In the example script-snippet below, you’ll notice the following
The PowerShell modules needed to run the used cmdlets are the following. Make sure you install them wherever you’re running the script:
Az.Accounts { Connect-AzAccount }
Az.Storage { New-AzStorageContext, New-AzStorageContainer, Set-AzStorageBlobContent }
Az.ManagedServiceIdentity { Get-AzUserAssignedIdentity }
Using parameter -Identity in Connect-AzAccount is the secret that allows us to leverage managed identities. Providing the other parameter -AccountId is necessary only when there are more than one Managed Identity linked to the Azure resource, to solve the confusion. Otherwise the first managed identity in the list will be selected by default. In other words, it’s not necessary if you are using only one user assigned managed identity or if you are using system assigned managed identity. More here.
The cmdlet Get-AzUserAssignedIdentity was used to retrieve the ClientId of the managed identity. If you provide that value directly, then this line won’t be necessary. Also, you would need to assign the managed identity Reader access over the resource group it belongs to.
When creating the Storage Account context, we needed to use the parameter –UseConnectedAccount to authenticate using OAuth Protocol. More here. After creating the context, then you’ll continue interacting with Azure Storage Container similar as you do typically.
The permissions required to allow the managed identity to create a container and store a blob inside is Storage Blob Data Contributor.
$resourceGroupName = '<resourceGroupName>'
$managedIdentityName = '<managedIdentityName>'
$storageAccountName = '<storageAccountName>'
$newContainerName = '<newContainerName>'
$uploadFilePath = '<uploadFilePath i.e. c:\temp\image.png>'
$fileName = $uploadFilePath.Split('\')[-1]

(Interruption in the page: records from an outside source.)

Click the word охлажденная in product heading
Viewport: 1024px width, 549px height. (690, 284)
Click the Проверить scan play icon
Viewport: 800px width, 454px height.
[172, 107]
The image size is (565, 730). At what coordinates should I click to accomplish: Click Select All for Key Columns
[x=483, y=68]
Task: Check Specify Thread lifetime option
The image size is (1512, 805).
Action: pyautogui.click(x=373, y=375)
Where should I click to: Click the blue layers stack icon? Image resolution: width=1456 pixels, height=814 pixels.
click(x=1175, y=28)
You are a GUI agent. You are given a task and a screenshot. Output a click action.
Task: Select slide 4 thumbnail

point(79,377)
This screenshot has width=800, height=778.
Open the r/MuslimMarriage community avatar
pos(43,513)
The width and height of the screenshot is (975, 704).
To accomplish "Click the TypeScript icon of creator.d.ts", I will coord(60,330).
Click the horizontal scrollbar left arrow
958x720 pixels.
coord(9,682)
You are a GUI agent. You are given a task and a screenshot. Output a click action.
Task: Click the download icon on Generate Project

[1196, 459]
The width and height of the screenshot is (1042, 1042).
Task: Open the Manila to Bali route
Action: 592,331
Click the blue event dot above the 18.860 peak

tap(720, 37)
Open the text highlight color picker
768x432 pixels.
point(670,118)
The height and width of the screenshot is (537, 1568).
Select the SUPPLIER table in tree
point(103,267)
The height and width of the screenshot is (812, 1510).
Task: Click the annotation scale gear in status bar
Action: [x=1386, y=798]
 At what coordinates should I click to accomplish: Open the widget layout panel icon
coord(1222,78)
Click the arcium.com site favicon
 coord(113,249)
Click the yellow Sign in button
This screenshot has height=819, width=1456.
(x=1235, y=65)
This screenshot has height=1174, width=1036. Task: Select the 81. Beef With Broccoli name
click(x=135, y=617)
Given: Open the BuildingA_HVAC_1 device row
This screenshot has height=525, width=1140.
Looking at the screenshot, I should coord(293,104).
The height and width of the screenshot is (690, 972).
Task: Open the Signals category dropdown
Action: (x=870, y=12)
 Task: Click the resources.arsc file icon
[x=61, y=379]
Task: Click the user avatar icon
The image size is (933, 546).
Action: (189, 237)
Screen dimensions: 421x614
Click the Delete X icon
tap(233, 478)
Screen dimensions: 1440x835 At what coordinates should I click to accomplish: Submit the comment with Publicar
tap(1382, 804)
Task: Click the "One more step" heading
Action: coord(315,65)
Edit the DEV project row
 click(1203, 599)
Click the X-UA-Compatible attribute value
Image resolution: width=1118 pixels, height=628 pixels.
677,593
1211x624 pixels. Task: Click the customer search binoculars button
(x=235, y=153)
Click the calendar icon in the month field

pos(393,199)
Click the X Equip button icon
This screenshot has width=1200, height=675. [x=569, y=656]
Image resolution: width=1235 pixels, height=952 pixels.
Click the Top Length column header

#the following couple lines are optional if you are providing the ClientID directly
Connect-AzAccount -Identity
$managedIdentity = Get-AzUserAssignedIdentity -ResourceGroupName $resourceGroupName -Name $managedIdentityName
#using -AccountId is only necessary when you have multiple managed identities linked to the Azure resource (i.e. Storage Account)
Connect-AzAccount -Identity -AccountId $managedIdentity.ClientId
$storageAccount = New-AzStorageContext -StorageAccountName $storageAccountName –UseConnectedAccount
$container = New-AzStorageContainer -Name $newContainerName -Context $storageAccount.Context -Permission blob
Set-AzStorageBlobContent -File $uploadFilePath -Container $container.Name -Blob $fileName -Context $storageAccount.Context
As you noticed from the script-snippet above that there was no credentials/passwords/passphrases/secrets/keys/certificates exposed. That’s a big advantage of using managed identities, especially when storing scripts in code repository 😉 Think about it as the passwordless infrastructure experience. That’s the beauty of Azure Managed Identities!
As a side note, the same approach is achievable through Azure CLI. You’ll just need to use the equivalent commands.
I hope this was a good introduction for you to start leveraging managed identities in your scripts.